Lucy Connolly, the wife of Conservative councillor Raymond Connolly, was handed a 31-month sentence in October last year after she admitted publishing and distributing "threatening or abusive" written material on the X social media site. In an apparent reference to asylum seekers staying in UK hotels, Connolly posted on the day of the murder of three girls in Southport on 29 July last year: "Mass deportation now, set fire to all the f****** hotels full of the bastards for all I care...
if that makes me racist so be it." The mother-of-three, who was working as a childminder at the time, had shared the post after false rumours circulated online that the Southport murderer was an asylum seeker. He was later named as UK-born teenager Axel Rudakubana.
Connolly's post was viewed 310,000 times in three-and-a-half hours before she deleted it. Her release means she has served nine months of a 31-month sentence.
Her sentence which was handed down at Birmingham Crown Court has been criticised as being too harsh and some argued she should not have been jailed as she was exercising freedom of speech. Conservative leader Kemi Badenoch challenged Lucy Connolly's charges, saying that "protecting people from words should not be given greater weight in law than public safety".
"If the law does this, then the law itself is broken - and it's time Parliament looked again at the Public Order Act," she said in a post on X on Thursday. The Tory leader said: "Lucy Connolly finally returns home to her family today.
At last. "Her punishment was harsher than the sentences handed down for bricks thrown at police or actual rioting.
"At that time, after Southport, Keir Starmer branded all protesters 'far-right' and called for 'fast-track prosecutions'. "Days later, Lucy was charged with stirring up racial hatred - an offence that doesn't even require intent to incite violence.
Why exactly did the Attorney General think that was in the public interest?" Rupert Lowe, who was an MP for Reform at the time, described her as a "political prisoner" in a Facebook post and said "jailing a young mother over a social media post is not fair play". However, Prime Minister Sir Keir Starmer defended the sentencing earlier this year, addressing Connolly's case in May after her Court of Appeal application against her jail term was dismissed.
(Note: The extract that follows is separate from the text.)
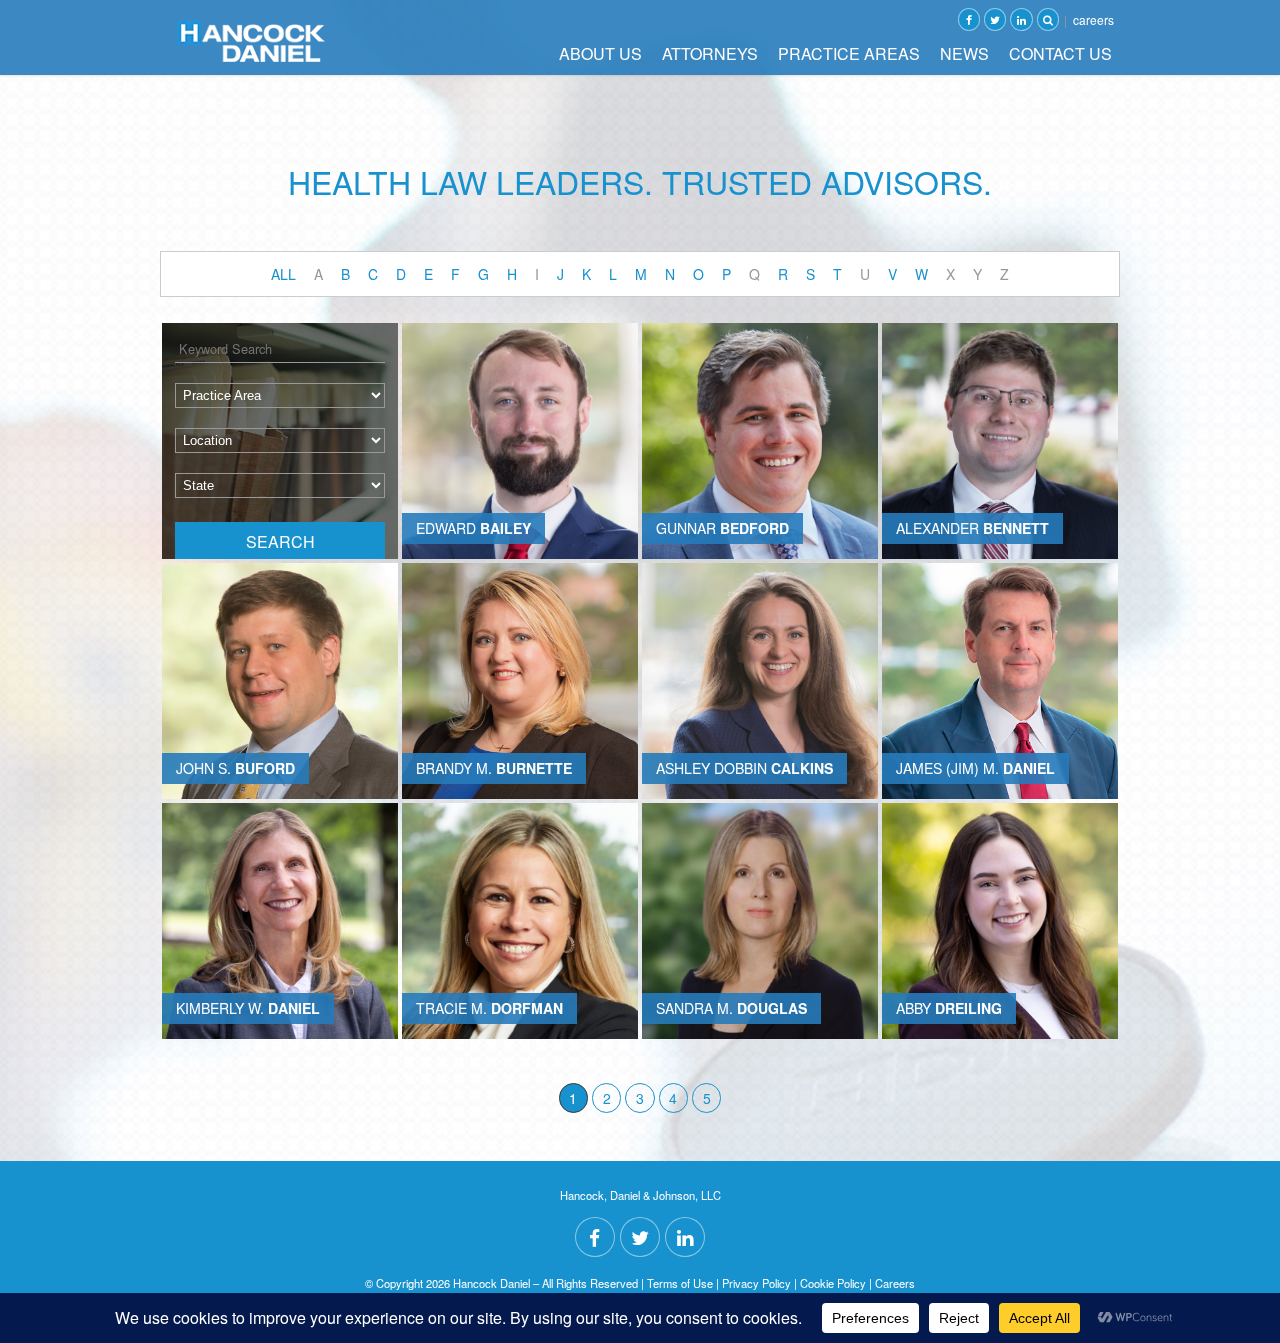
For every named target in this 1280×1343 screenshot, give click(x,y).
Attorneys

Asked during Prime Minister's Questions whether her imprisonment was an "efficient or fair use" of prison, Sir Keir said: "Sentencing is a matter for our courts, and I celebrate the fact that we have independent courts in this country. "I am strongly in favour of free speech, we've had free speech in this country for a very long time and we protect it fiercely.
"But I am equally against incitement to violence against other people. I will always support the action taken by our police and courts to keep our streets and people safe." Lord Young of Acton, founder and director of the Free Speech Union, said: "The fact that Lucy Connolly has spent more than a year in prison for a single tweet that she quickly deleted and apologised for is a national scandal, particularly when Labour MPs, councillors and anti-racism campaigners who've said and done much worse have avoided jail.
"The same latitude they enjoyed should have been granted to Lucy.".